> [Kutipan Teks]:
::::::

Morita dan Ibuka dengan serius membangun Sony. Mereka menjadikan Sony sebagai perusahaan modern yang siap untuk mendunia. Morita yang sejak tahun 1959 duduk di kursi Wakil Presiden Eksekutif, kemudian menjadi Ketua CEO di tahun 1976. Pada tahun 1989, Morita duduk sebagai Ketua Dewan Sony Corporation, dan kemudian mundur selangkah demi selangkah dari Sony setelah duduk sebagai Ketua Dewan Kehormatan Sony Corporation.



Sony sangat beruntung mempunyai seorang pendiri seperti Morita dan Ibuka. Kedunya tak hanya piawai dalam hal teknologi tetapi juga dalam pemasaran. Morita dengan kepiawaiannya terbukti berhasil meyakinkan pasar untuk membeli produk-produk Sony.



Maka tak berlebihan John Nathan, penulis buku Sony: The Private Life, menyebutnya sebagai master marketer. Citra kosmopolit Akio Morita banyak berpengaruh dalam menggiring Sony keluar dari Jepang. Ia taipan Jepang sejati yang penuh kesantunan Timur dalam berbisnis, sekaligus pengusaha yang mahir berpikir secara "Barat"-salah satu kunci menguasai pasar internasional.






SONY dan Inovasinya


Penemuan yang paling monumental bagi Sony adalah ketika tahun 1979, pabrik Sony di Jepang menemukan walkman. Ide awalnya memang dari Morita. Ketika itu, Morita berpikir untuk menciptakan sebuah alat untuk memutar kaset yang bisa dibawa kemanapun.

::::::

> [Tugas Latihan]: Tuliskan lanjutan teks tentang Akio Morita dan Sony setelah kalimat terakhirnya. Materi yang menyertai teks ini tidak diperlukan.

> [Informasi yang Diberikan]:
::::::

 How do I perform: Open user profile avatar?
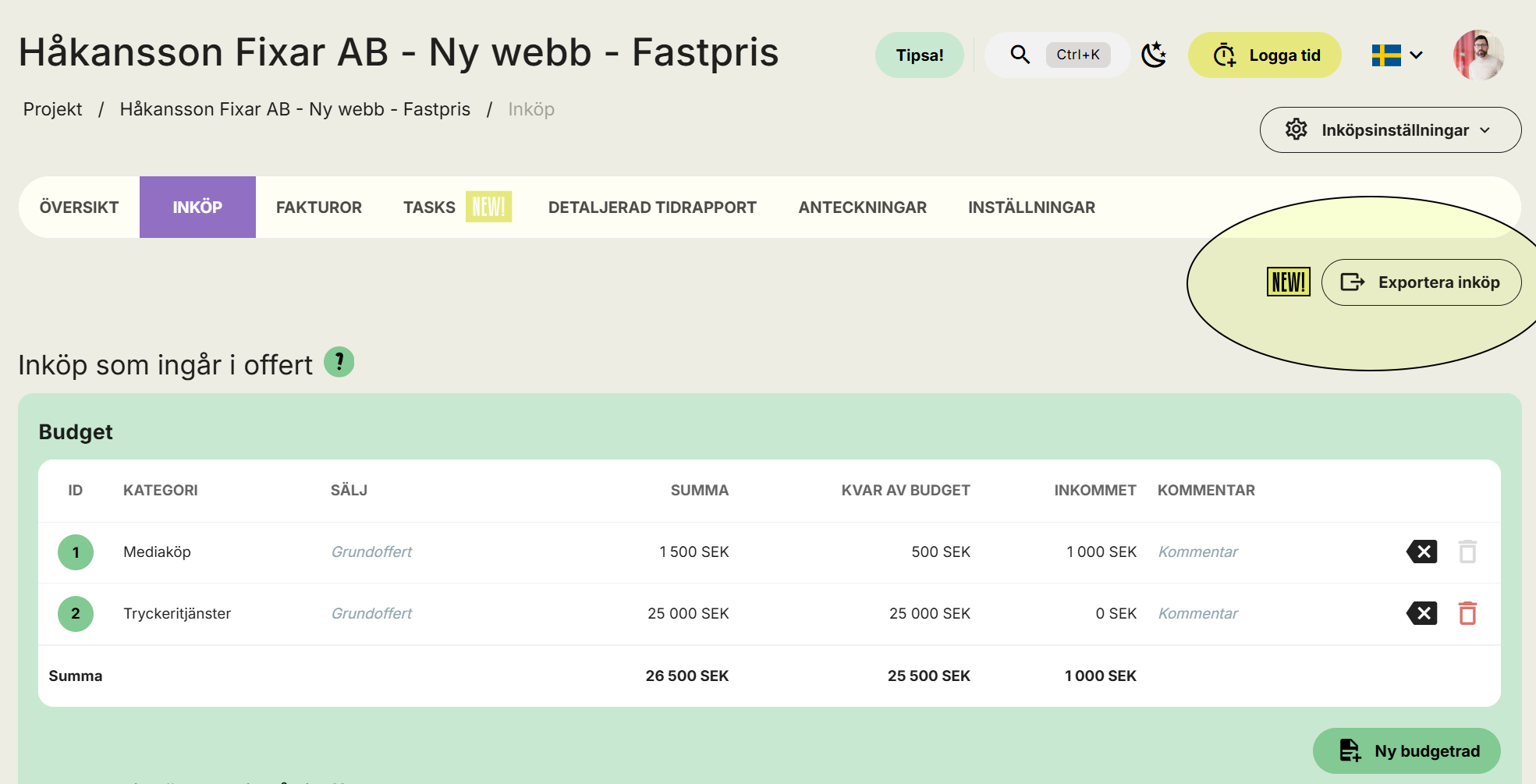(1478, 55)
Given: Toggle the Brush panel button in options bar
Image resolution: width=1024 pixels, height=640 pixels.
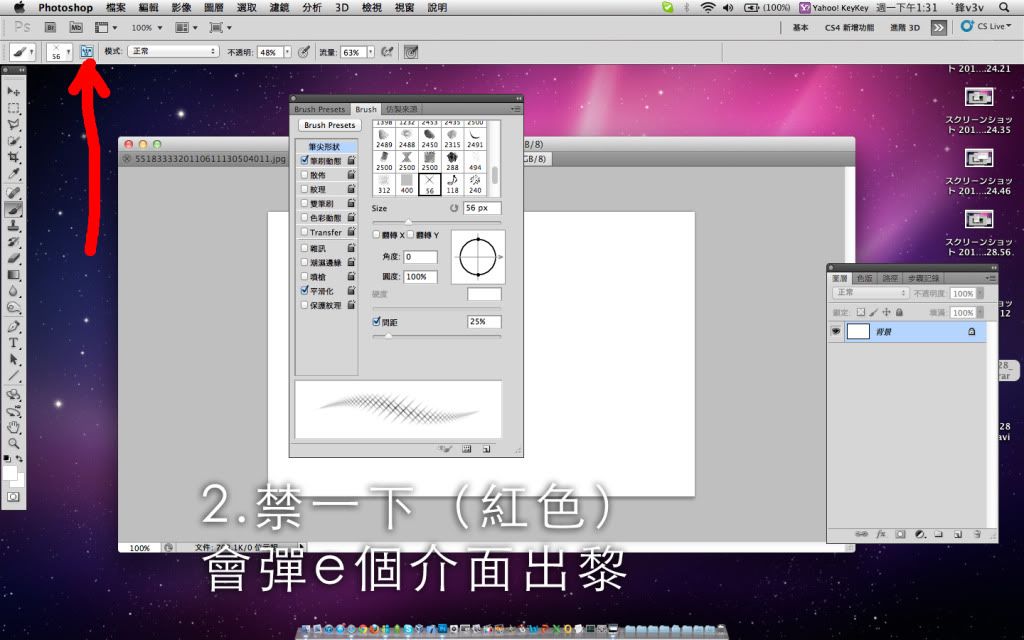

::::::

> [Hasil Akhir]:
Sebelumnya orang memang bisa mendengarkan musik melalui headphone yang menghubungkan telinga dengan radio atau alat pemutar kaset yang terpasang di rumah atau di mobil. Namun, dengan walkman ciptaan Morita memungkinkan orang mendengarkan musik sambil berjalan kian kemari atau melakukan aktivitas lain.



Ide Morita untuk membuat walkman tidak semulus pikirannya. Para staf pemasaran Sony di Jepang merasa ide itu sama sekali tidak realistis, alias jauh api dari panggang. Morita pun menantang para staf pemasaran yang merasa pesismis dengan idenya. Di awal tahun 1980-an, Morita menemui stafnya di Tokyo. Mereka membicarakan walkman penemuan Morita.



Kepada Morita para staf mengungkapkan bahwa mesin penemuan itu tdiak akan laku dipasaran. Penemuan yang kelak dikemudian hari menggegerkan sejarah industri elektronik modern, dianggap tidak akan dapat menjaring pasar karena tidak dilengkapi teknologi perekam.



Namun, Morita malah ganti menantang. Dia menawarkan jika dalam waktu satu tahun Sony tak berhasil menjual 100 ribu unit walkman, Morita akan lengser sebagai Ketua CEO Sony Corporation. Hasilnya? Diluar dugaan, dalam waktu singkat, Sony malah kewalahan memenuhi jutaan unit pesanan walkman dari seluruh dunia.



Maka itu, walkman memang layak disebut sebagai bintang berbagai penemuan Sony. Dunia bahkan mengakui bahwa radio dan mesin pemutar kaset pribadi mini itu sebagai produk khas Sony. Dunia pun mengakuinya sebagai produk revolusioner yang telah mengubah cara orang mendengarkan musik.



Dan inovasi itu tidak pernah berhenti. Dengan plastik yang memberi impak tinggi serta peningkatan sirkuit elektronik yang dilakukan terus-menerus, dari tahun ke tahun walkman tampil makin kecil, ringan, dan menghasilkan suara yang lebih baik.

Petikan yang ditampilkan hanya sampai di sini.